On September 18, 1948, the Arkansas Razorbacks took on Abilene Christian and won the game by a score of 40 to 6. It was the first game of the season, and the Razorbacks went into the game ranked #13. They maintained that ranking for four weeks before falling out of national standings. The team ended up with a season record of five wins and five losses. Playing four of their games at War Memorial that season, they were two and two in Little Rock. They were one and two in Fayetteville and amassed a 2-1 record on the road.
Prior to the game, the stadium was dedicated to the veterans of World War I and World War II in a ceremony led by former Razorback standout and Medal of Honor recipient Maurice “Footsie” Britt. Though he would later be known for entering politics and becoming Arkansas’ first Republican Lieutenant Governor, in his college days he was known statewide as an outstanding Razorback football and baseball athlete. During World War II, his bravery and courage allowed him to become first person in American history to earn all the army’s top awards, including the Medal of Honor, while fighting in a single war.
Also participating in the opening ceremony were a mass of high school marching bands from across the state. Reports indicate up to forty bands were on the field to play the National Anthem as part of the event.
The construction of the stadium had been a dream of Governor Ben T. Laney. He had encouraged the Arkansas General Assembly to create the stadium during the 1947 session. In August of 1947, Little Rock was chosen as the location over Hot Springs and North Little Rock. West Memphis had abandoned its bid when it was unable to secure the necessary financial pledges. Construction started in 1947 and continued up until opening day. On the day of the game, newspaper photos showed heavy equipment grading the parking lot prior to paving.

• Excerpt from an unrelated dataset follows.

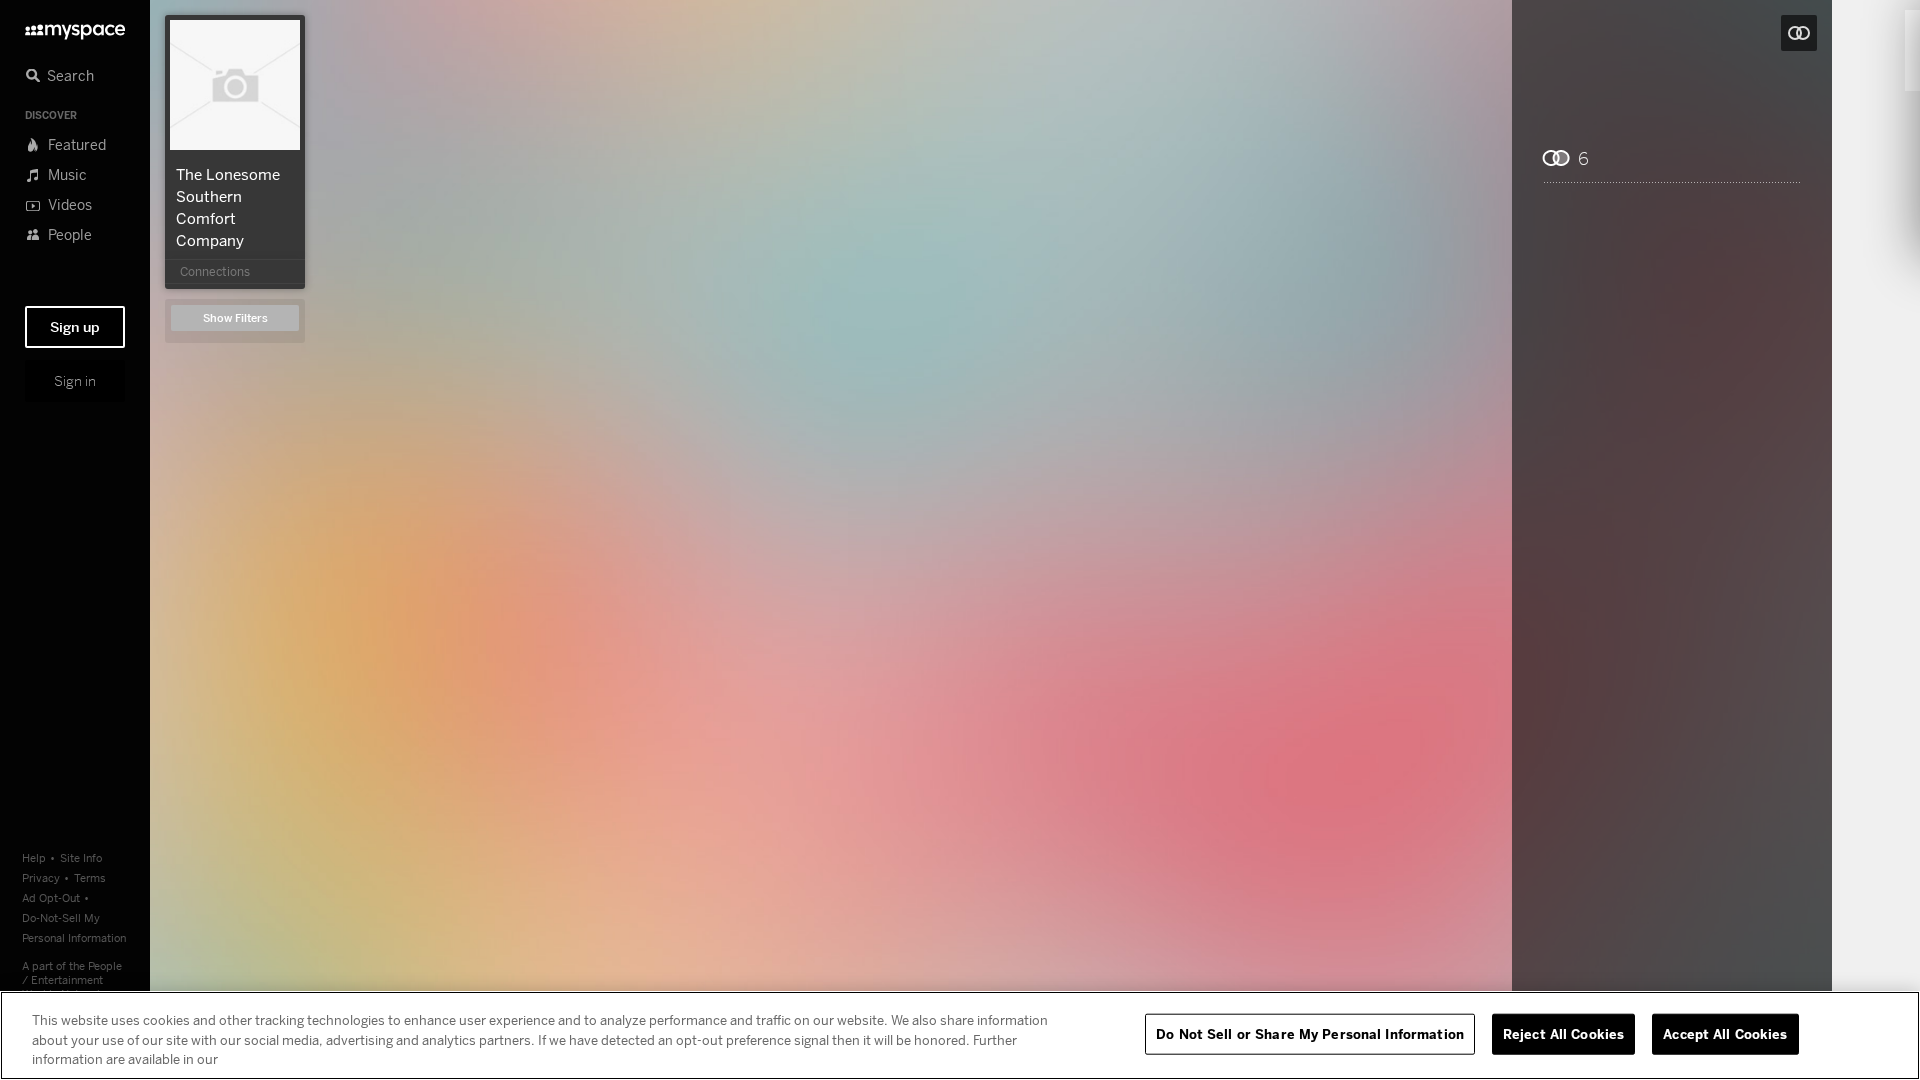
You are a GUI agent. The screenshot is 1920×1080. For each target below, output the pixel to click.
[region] (960, 1035)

Though it had been Laney’s dream, with the passing of the guard, a newspaper photo on the day after the dedication focused on the incoming governor, Sid McMath. Because Arkansas was such a Democratic heavy state, the paper referred to him as Governor-designate even though it was six weeks prior to the 1948 General Election when he would face off against C. R. Black. McMath won the race with 89.4% of the vote.